Die Vermögenskonzentration in Deutschland ist tatsächlich hoch – nach der höchsten belastbaren Schätzung hält das reichste Prozent aber rund 35 Prozent des Nettovermögens, nicht „rund 40 Prozent“; die Zahl liegt damit über dem oberen Rand der Forschungslage.

Der Kern der Aussage ist durch die Forschung gedeckt und nicht der Streitpunkt: Das Vermögen ist in Deutschland stark an der Spitze konzentriert, während die untere Hälfte nur einen sehr kleinen Anteil hält. Auch der zweite Teil – „die untere Hälfte hält kaum mehr als 1 Prozent“ – ist mit den Daten vereinbar.

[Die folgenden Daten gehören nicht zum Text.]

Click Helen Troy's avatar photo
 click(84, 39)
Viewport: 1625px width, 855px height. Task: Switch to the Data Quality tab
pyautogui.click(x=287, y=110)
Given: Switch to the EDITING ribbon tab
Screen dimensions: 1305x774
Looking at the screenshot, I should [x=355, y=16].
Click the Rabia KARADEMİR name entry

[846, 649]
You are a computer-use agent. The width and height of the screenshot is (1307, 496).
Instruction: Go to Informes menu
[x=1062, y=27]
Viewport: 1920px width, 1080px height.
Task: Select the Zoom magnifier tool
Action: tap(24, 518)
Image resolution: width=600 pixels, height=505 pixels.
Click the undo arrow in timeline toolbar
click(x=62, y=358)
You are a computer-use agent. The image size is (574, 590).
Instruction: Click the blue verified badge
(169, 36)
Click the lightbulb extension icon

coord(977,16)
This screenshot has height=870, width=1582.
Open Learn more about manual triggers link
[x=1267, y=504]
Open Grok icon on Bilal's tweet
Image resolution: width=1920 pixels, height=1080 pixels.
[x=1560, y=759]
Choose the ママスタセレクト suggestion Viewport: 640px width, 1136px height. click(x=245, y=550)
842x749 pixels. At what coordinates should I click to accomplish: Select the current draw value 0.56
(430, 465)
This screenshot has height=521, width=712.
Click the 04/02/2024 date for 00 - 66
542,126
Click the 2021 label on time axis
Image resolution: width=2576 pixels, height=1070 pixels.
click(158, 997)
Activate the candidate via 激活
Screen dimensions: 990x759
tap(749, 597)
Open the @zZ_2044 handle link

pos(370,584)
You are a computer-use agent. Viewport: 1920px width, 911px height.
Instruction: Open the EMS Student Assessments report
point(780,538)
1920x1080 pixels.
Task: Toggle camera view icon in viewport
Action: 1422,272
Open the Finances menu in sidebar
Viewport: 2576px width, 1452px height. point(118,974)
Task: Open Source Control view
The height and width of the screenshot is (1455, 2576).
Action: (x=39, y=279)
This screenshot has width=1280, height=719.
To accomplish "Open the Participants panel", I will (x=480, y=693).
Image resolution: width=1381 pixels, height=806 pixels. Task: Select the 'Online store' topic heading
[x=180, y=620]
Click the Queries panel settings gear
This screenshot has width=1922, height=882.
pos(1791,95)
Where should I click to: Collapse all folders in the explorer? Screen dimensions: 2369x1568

Korrigieren muss man die konkrete Zahl an der Spitze. Der meistzitierte Primärwert stammt aus einer DIW-Studie von 2020, die erstmals die in Umfragen unterschätzten sehr großen Vermögen einrechnet und auf 35,3 Prozent für das oberste 1 Prozent kommt (die oberen 10 Prozent halten danach 67,3 Prozent). Reine Umfragedaten (Bundesbank) liegen für das oberste Prozent sogar niedriger. „Rund 40 Prozent“ überschreitet damit auch den oberen Rand der seriösen Schätzungen.

Weil Vermögensanteile messmethodisch streuen und die Aussage mit „rund“ relativiert, geht es hier nicht um eine glatte Falschbehauptung, sondern um eine überzeichnete Zahl: Die Richtung stimmt, der genannte Wert liegt zu hoch. Der fehlende Kontext ist der genaue Bezugswert (rund 35 Prozent nach der höchsten Schätzung, je nach Methode weniger).

Maschen in dieser Aussage: Rosinenpickerei (Cherry Picking) →

Quellen

Alle Aussagen sind belegt. Primärquelle kennzeichnet amtliche bzw. originäre Daten (z.B. Statistisches Bundesamt, Fachstudien).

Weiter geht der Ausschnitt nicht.